_RECORDS_
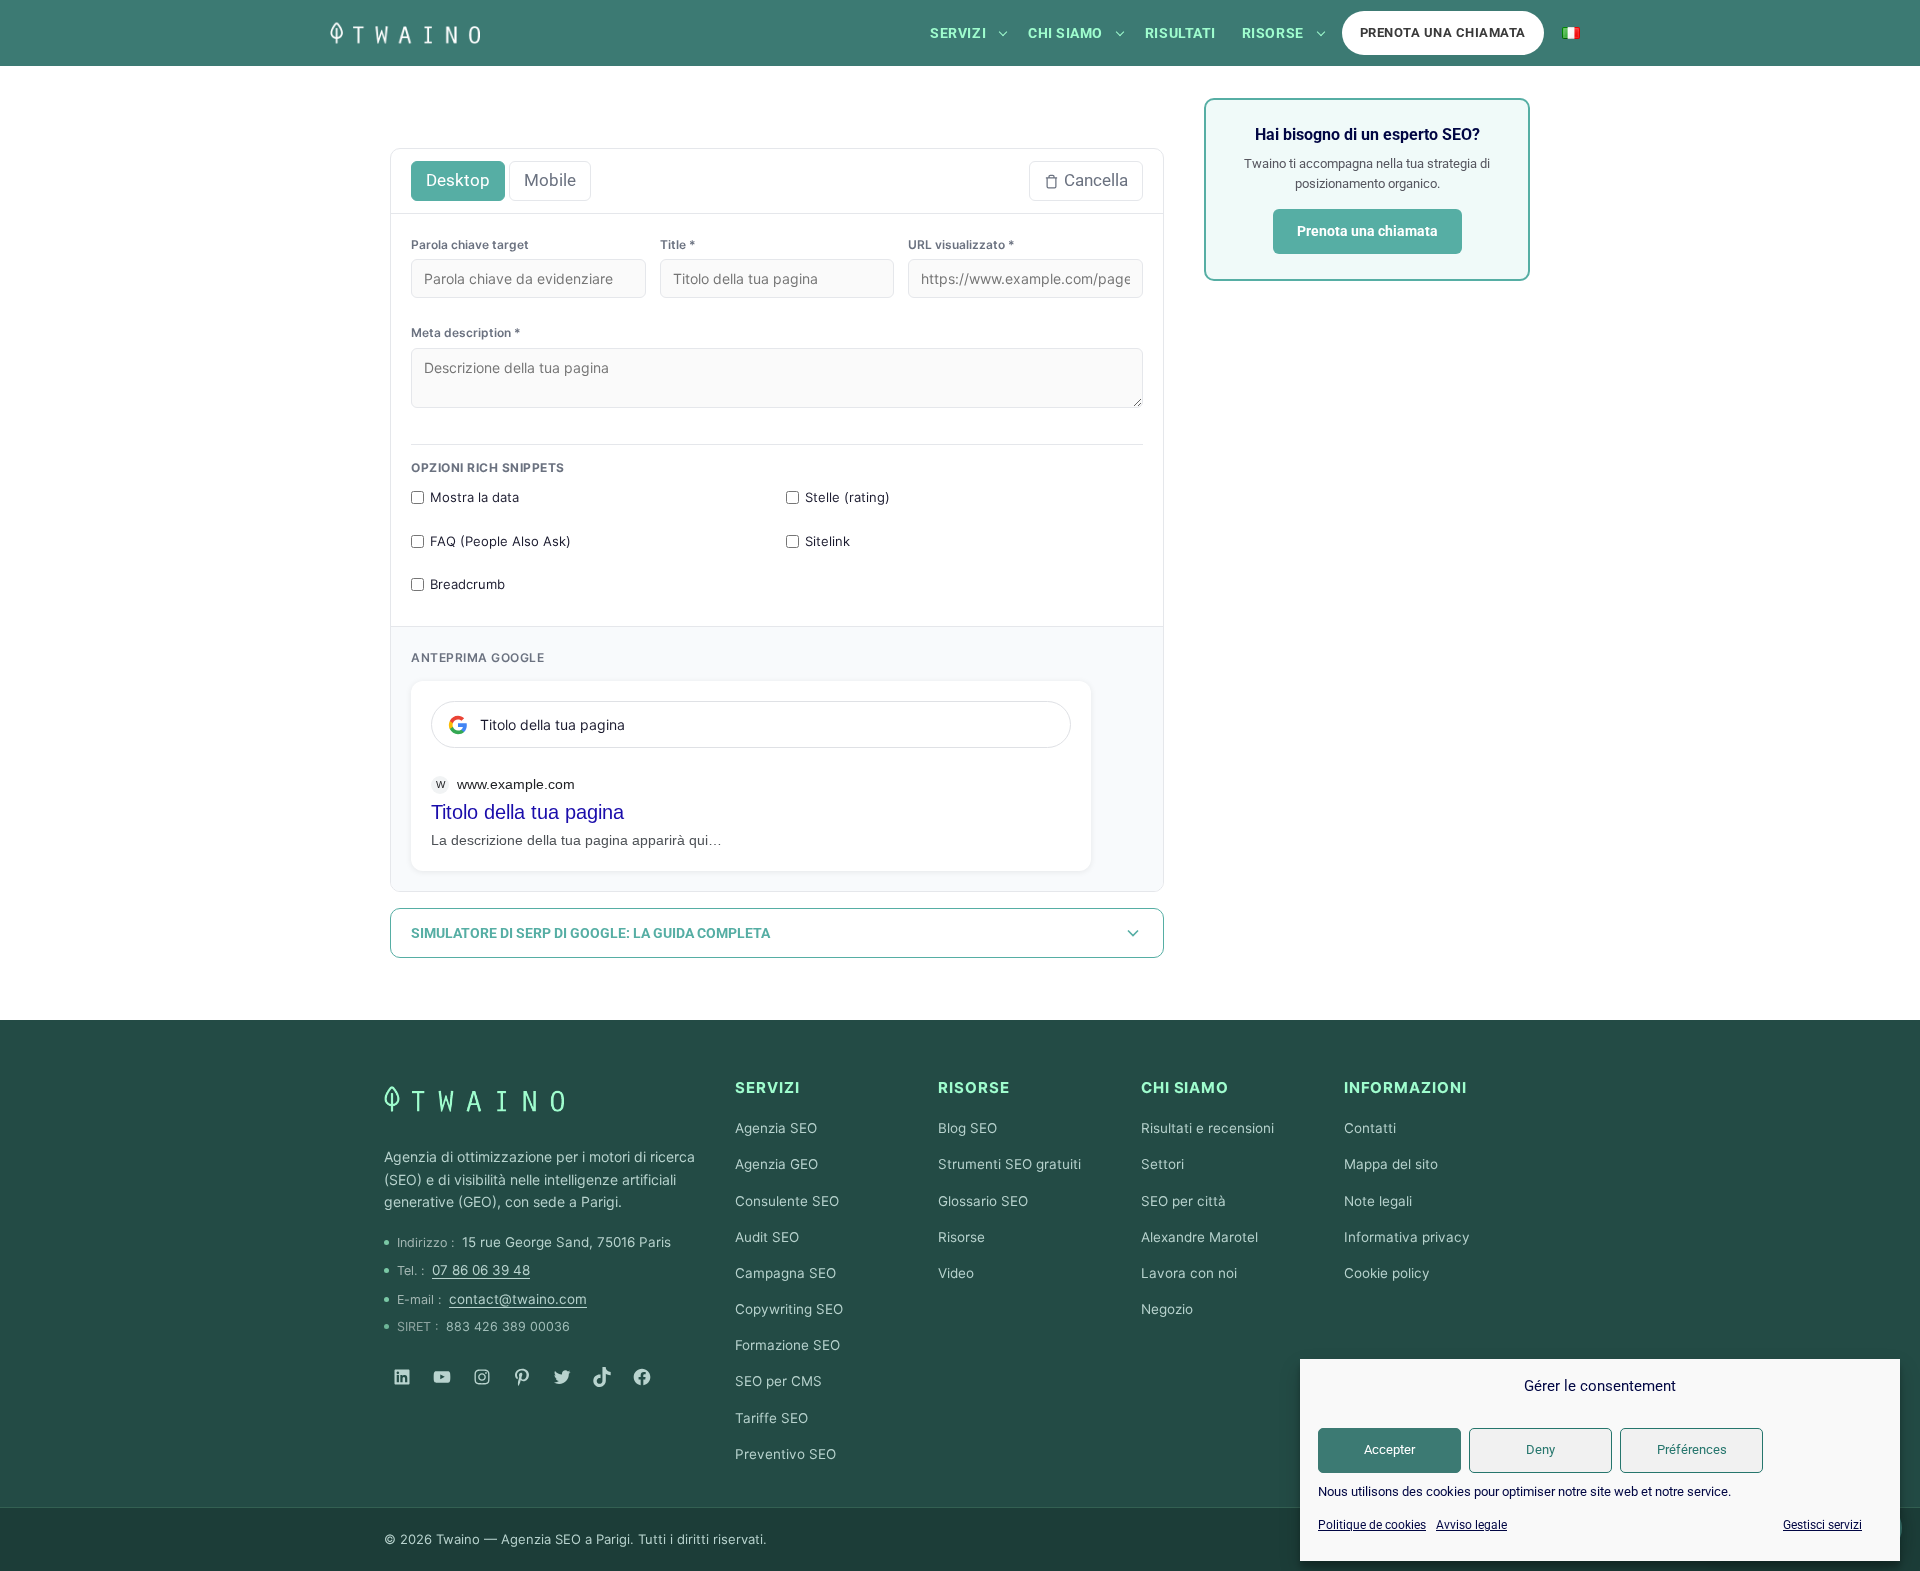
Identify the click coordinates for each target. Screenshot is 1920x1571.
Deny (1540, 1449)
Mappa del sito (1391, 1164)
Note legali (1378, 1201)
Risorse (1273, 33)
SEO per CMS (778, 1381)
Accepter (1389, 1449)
--
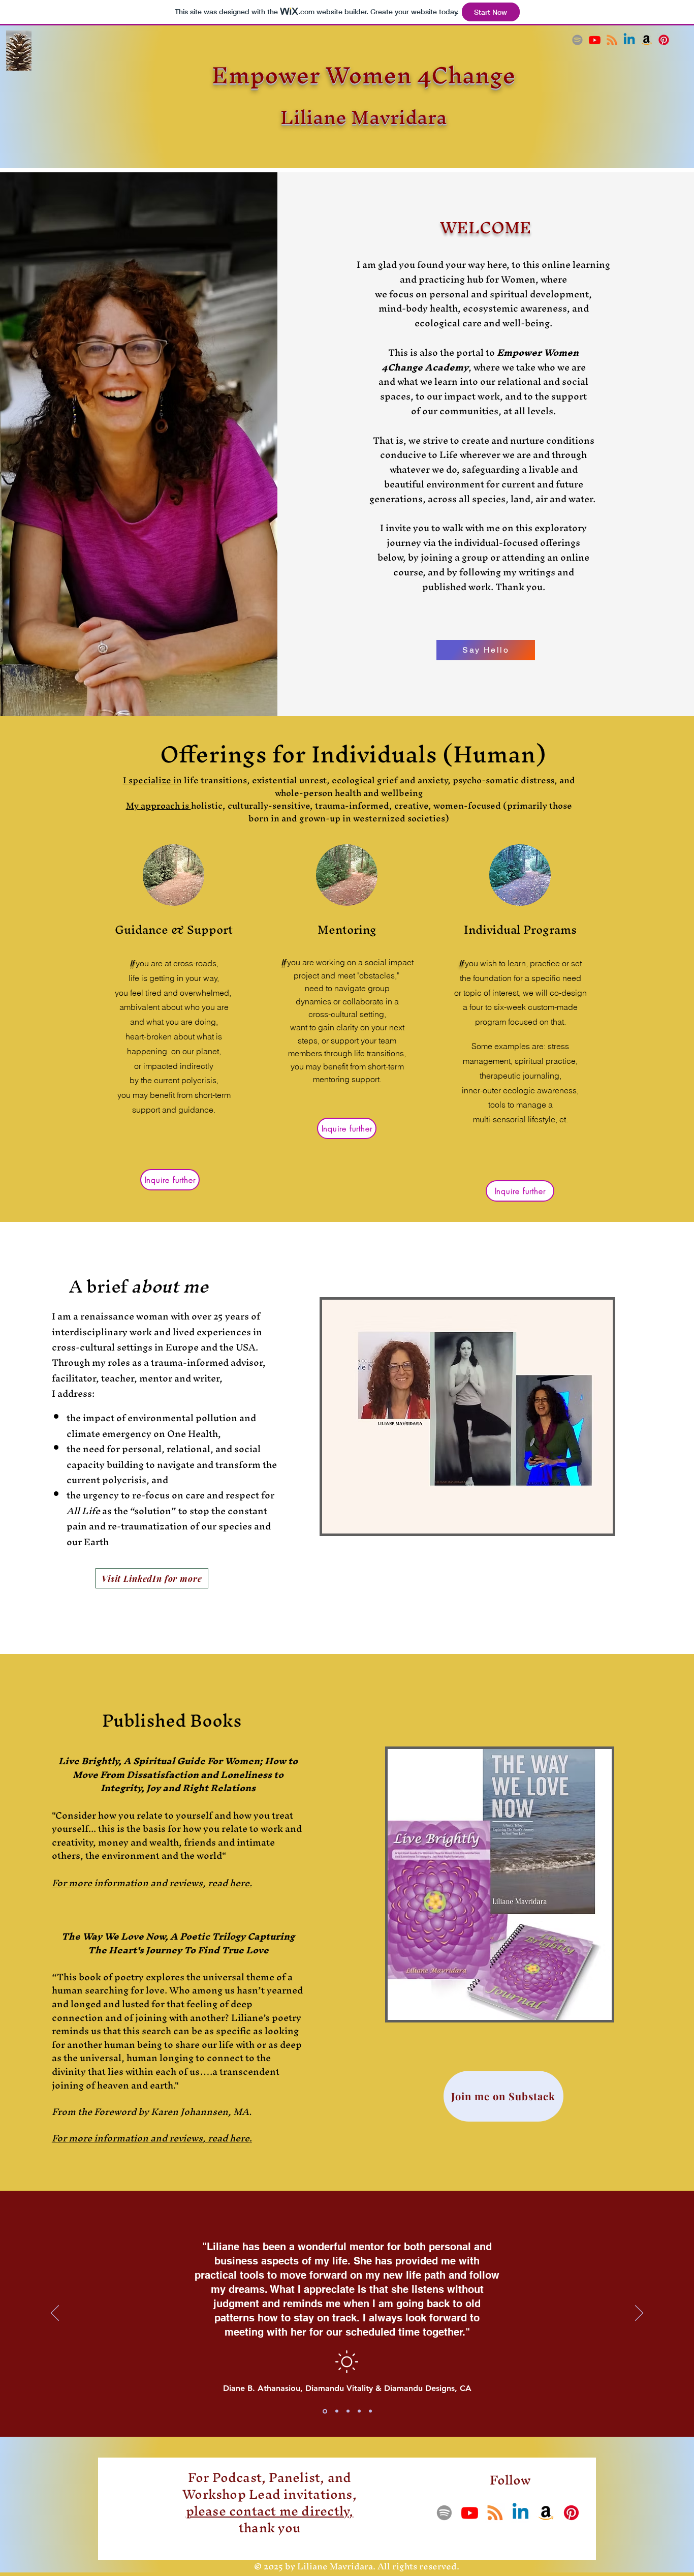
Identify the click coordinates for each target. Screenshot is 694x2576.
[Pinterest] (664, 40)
...
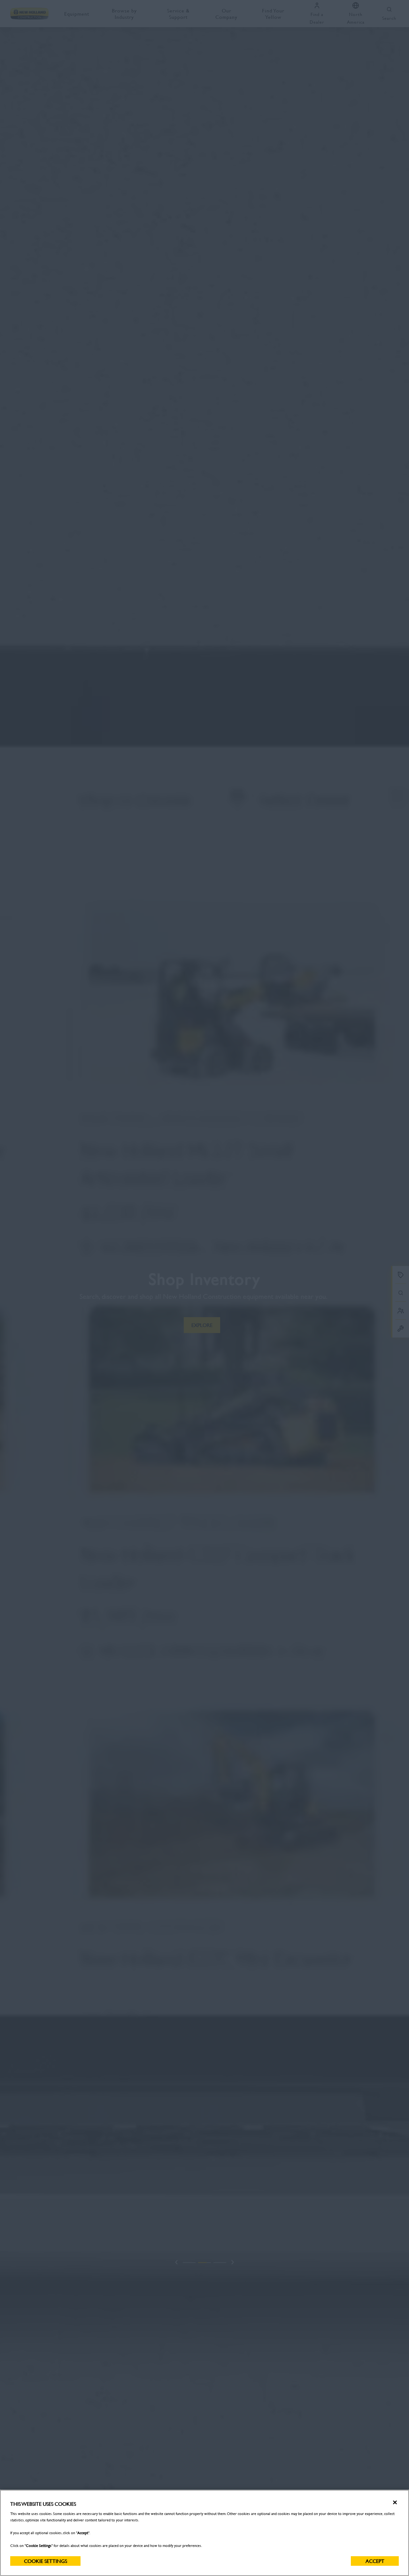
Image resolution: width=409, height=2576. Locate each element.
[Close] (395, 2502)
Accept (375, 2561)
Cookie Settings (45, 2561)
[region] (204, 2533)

_YOUR GOAL_
Go through the records above and report how many lines contain "coordinates". Write the number only.

_TASK SOLUTION_
2